Clinical trials are research studies to help medical professionals learn more about preventing and treating disease.

In the studies, participants test new treatments to see how well they work. Often, researchers assign the treatments randomly. Participants do not know whether they have received the treatment being studied or a placebo.

Clinical trial participation is voluntary. Researchers will only consider participants for a trial if they meet inclusion criteria. People interested in participating may wish to discuss it with their primary care doctor.

The National Library of Medicine maintains the website, a searchable database of studies. People can look for studies that are in progress and recruiting or find information about complete studies.

Living with Alpers disease involves symptom management and quality of life support.

Learning about the condition may help involved individuals feel more connected to the treatment plan.

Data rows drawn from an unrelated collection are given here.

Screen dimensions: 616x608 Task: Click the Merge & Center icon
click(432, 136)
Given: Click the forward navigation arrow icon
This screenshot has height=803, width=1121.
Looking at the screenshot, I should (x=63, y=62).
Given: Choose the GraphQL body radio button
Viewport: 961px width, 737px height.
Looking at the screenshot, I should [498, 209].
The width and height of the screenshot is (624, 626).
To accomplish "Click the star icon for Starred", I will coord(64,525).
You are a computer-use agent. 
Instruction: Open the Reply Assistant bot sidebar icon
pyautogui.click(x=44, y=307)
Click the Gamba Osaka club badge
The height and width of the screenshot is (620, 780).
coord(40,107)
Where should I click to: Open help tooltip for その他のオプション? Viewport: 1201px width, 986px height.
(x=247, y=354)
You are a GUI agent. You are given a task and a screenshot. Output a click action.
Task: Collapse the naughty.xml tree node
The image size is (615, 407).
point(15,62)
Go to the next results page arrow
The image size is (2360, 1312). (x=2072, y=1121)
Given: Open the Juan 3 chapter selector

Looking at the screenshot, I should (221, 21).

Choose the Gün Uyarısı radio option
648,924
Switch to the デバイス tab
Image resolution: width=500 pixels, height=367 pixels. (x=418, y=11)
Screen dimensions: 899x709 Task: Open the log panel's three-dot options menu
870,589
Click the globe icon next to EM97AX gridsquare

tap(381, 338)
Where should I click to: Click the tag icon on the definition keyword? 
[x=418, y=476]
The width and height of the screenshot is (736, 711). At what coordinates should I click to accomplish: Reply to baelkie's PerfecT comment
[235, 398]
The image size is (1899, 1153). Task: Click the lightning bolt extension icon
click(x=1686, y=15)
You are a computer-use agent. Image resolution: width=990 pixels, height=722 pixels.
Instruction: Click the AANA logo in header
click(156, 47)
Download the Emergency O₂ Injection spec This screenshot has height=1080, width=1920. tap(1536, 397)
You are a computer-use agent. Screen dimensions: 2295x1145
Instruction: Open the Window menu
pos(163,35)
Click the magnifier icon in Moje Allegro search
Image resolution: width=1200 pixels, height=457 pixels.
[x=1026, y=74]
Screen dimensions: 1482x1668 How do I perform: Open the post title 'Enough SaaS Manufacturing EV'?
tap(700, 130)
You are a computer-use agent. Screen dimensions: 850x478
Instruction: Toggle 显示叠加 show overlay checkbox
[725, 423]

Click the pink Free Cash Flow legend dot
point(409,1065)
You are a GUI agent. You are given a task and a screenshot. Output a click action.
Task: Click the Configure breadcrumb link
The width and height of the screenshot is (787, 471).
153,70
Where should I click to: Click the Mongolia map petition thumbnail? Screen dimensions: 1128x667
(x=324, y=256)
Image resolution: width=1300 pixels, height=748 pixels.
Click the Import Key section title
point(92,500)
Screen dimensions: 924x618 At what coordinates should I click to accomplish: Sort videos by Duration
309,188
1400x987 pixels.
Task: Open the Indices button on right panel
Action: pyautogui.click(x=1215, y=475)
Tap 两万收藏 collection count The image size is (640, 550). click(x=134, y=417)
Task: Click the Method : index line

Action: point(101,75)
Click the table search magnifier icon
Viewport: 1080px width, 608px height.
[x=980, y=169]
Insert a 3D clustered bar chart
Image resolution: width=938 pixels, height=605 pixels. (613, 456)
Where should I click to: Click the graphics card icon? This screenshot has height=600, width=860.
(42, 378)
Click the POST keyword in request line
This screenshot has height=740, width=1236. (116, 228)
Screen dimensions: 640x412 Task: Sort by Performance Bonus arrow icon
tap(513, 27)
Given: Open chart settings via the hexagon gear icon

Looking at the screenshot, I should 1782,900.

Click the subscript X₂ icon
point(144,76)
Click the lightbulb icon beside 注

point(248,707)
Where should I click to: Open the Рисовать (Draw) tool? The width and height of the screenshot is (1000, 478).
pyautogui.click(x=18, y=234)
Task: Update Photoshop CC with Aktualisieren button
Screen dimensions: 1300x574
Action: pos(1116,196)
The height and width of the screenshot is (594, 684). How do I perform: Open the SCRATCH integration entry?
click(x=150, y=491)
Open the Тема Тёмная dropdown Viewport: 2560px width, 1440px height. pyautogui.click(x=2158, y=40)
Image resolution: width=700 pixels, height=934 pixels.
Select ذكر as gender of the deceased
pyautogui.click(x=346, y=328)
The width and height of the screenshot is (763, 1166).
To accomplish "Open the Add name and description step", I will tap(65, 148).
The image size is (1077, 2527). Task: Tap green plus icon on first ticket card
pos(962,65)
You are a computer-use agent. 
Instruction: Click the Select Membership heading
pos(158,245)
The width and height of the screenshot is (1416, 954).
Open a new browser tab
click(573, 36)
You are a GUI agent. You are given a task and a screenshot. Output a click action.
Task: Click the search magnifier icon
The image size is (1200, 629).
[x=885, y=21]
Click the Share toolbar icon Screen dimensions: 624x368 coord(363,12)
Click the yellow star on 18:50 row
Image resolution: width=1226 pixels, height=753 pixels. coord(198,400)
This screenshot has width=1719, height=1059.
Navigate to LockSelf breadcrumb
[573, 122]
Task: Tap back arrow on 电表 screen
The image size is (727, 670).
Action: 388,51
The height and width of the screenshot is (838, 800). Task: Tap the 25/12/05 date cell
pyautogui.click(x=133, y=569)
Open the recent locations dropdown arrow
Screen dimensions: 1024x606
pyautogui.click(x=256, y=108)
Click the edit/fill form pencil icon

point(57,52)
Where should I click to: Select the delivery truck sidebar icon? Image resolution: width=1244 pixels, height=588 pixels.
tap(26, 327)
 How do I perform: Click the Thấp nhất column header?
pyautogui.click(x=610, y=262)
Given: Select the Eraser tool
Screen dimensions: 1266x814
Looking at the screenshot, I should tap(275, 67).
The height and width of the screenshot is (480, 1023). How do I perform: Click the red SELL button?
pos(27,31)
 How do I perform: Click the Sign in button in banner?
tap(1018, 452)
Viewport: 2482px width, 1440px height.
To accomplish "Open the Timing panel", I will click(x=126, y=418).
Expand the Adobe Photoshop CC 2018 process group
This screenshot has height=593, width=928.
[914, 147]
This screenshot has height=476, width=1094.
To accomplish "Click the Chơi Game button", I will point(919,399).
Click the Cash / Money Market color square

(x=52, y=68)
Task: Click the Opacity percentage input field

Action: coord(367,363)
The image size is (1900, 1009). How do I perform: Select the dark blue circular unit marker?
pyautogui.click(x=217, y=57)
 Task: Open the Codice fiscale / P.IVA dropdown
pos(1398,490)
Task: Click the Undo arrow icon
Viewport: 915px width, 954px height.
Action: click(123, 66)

Reaching out for mental health support may also be of benefit.

The National Organization for Rare Disorders (NORD) has assistance programs that may help with the following:

NORD also has a directory of patient organizations included in their Programs & Resources where patients and family members can look for information and support.

Alpers disease is a progressive genetic condition. It causes mitochondrial damage and leads to dysfunction in organs that require cellular energy, such as the brain and the liver.

There is no cure for Alpers disease. Treatment is supportive and palliative and designed to make the person comfortable.